The Assassin's Creed series originated out of ideas for a sequel for Prince of Persia: The Sands of Time. Its critical and financial success led Ubisoft to request Ubisoft Montreal to develop a sequel, aiming for the next console generation. The Ubisoft Montreal team decided on taking the gameplay from The Sands of Time into an open world approach, taking advantage of the improved processing power to render larger spaces and crowds. Narratively, the team wanted to move away from the Prince simply being someone next in line for the throne but to have to work for it; combined with research into secret societies led them to focus on the Assassins, heavily borrowing from the novel Alamut. They developed a narrative where the player would control an Assassin that served as a bodyguard for a non-playable Prince, leading them to call this game Prince of Persia: Assassin. The "Animus" device allowed them to explain certain facets of gameplay, such as accounting when the player fails a mission, in the same way they had done in The Sands of Time.

=== Cancelled remake ===
A remake of the game, developed by Indian studios Ubisoft Mumbai and Ubisoft Pune, was announced at Ubisoft Forward 2020 and was originally scheduled for release on 21 January 2021, for Windows, PlayStation 4, and Xbox One.
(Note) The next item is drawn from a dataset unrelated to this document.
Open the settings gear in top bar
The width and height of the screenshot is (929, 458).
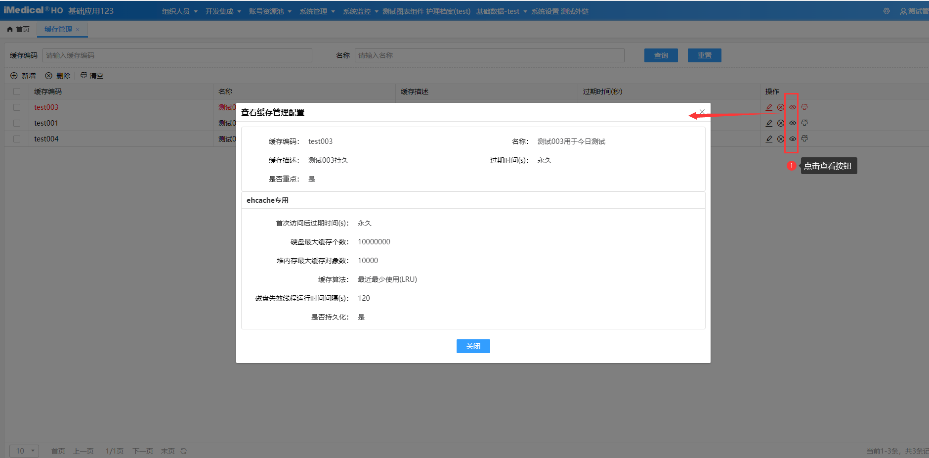click(x=887, y=11)
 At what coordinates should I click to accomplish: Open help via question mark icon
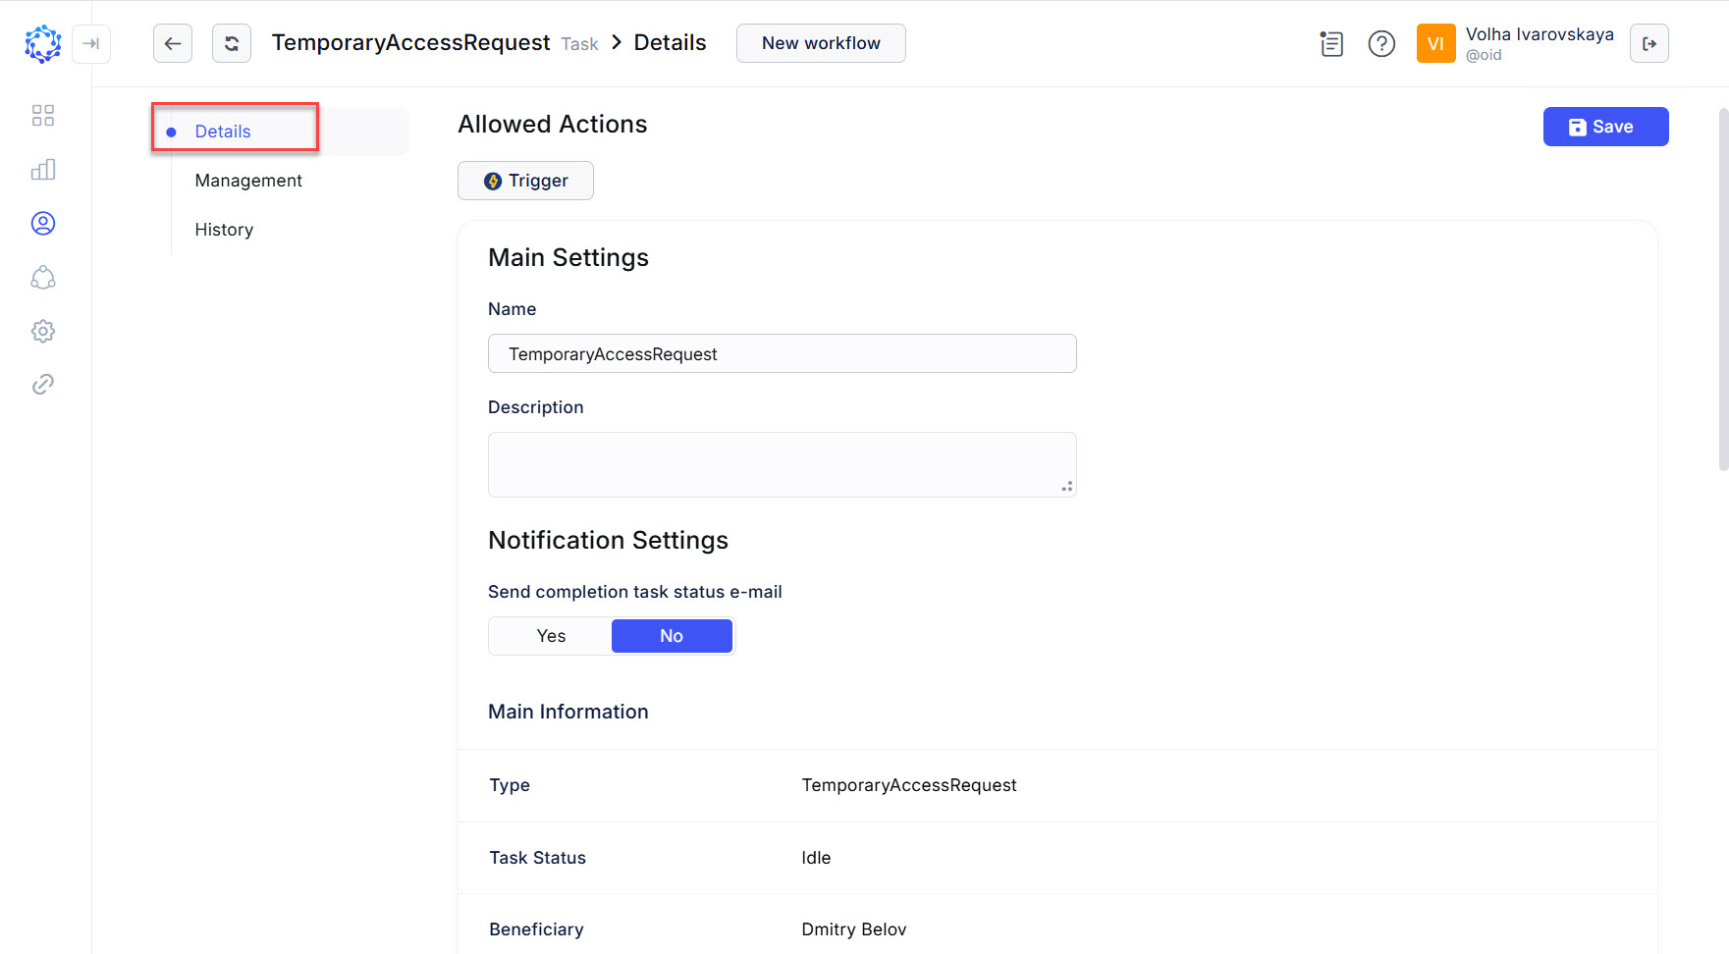pos(1381,43)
Lowenthal returned to voice the Prince, while Farah was voiced by Supinder Wraich. The announcement trailer drew criticism from fans who considered the game's graphics to be lackluster, particularly as it was being developed using the newest iteration of Ubisoft Anvil. Ubisoft responded by stating that the visual style was an intentional choice, as they had wanted it to be "unique ... to make this game standout from other games" due to its fantasy elements. The release of the game was initially delayed by Ubisoft to 18 March, before being postponed indefinitely to "deliver a remake that feels fresh while remaining faithful to the original". In its quarterly financial report of 2021, Ubisoft stated the game was expected to be out during its 2022–2023 fiscal year. By May 2022, Ubisoft Montreal was taking over development of the remake. A month later Ubisoft once again delayed the game, this time stating that the company was no longer targeting a release during its 2022–2023 fiscal year.
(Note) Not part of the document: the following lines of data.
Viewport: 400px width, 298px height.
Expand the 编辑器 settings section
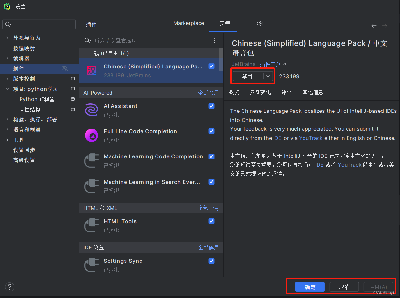[x=7, y=58]
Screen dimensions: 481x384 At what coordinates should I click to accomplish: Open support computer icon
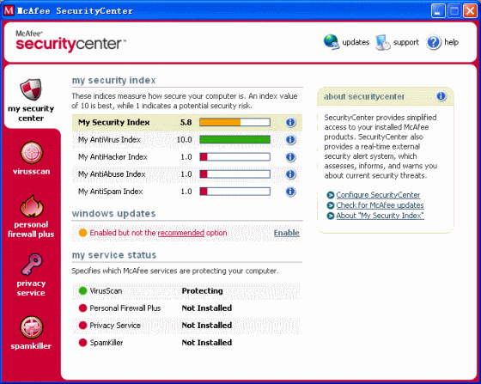pyautogui.click(x=382, y=42)
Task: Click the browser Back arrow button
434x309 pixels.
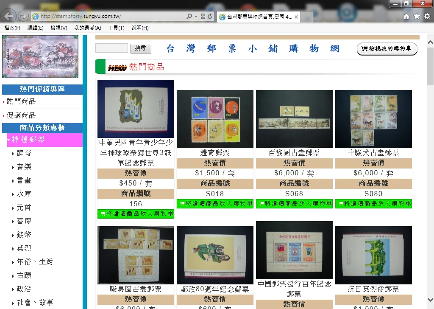Action: pos(8,17)
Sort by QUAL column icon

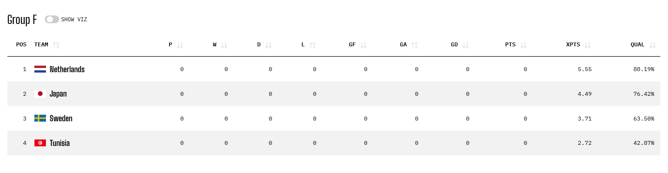click(x=652, y=45)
In November 2023, the official Prince of Persia social media account posted that "the project has passed an important internal milestone and development is progressing". At Ubisoft Forward in June 2024, Ubisoft announced that the remake would release in 2026 under the original title Prince of Persia: The Sands of Time. In January 2026, the remake was confirmed to have been one of several projects that had been cancelled at Ubisoft as part of a major company restructuring.